### Given exercise
Copy out the listing below word for word, line by line, leaving nothing out and changing nothing.

----- Task input -----

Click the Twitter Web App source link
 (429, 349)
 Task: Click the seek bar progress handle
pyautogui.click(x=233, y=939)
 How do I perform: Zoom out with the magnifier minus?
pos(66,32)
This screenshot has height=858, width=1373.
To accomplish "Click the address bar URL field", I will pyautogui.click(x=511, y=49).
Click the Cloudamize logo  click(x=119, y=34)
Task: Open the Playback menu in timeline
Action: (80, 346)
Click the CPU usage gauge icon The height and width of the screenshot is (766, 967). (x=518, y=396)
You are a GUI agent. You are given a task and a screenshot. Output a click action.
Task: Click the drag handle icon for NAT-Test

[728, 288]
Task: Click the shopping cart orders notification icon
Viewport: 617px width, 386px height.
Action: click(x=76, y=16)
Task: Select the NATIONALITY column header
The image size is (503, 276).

-----

### Task solution
Click the Twitter Web App source link
 (429, 349)
 Task: Click the seek bar progress handle
pyautogui.click(x=233, y=939)
 How do I perform: Zoom out with the magnifier minus?
pos(66,32)
This screenshot has height=858, width=1373.
To accomplish "Click the address bar URL field", I will pyautogui.click(x=511, y=49).
Click the Cloudamize logo  click(x=119, y=34)
Task: Open the Playback menu in timeline
Action: (80, 346)
Click the CPU usage gauge icon The height and width of the screenshot is (766, 967). (x=518, y=396)
You are a GUI agent. You are given a task and a screenshot. Output a click action.
Task: Click the drag handle icon for NAT-Test

[728, 288]
Task: Click the shopping cart orders notification icon
Viewport: 617px width, 386px height.
Action: click(x=76, y=16)
Task: Select the NATIONALITY column header
The image size is (503, 276).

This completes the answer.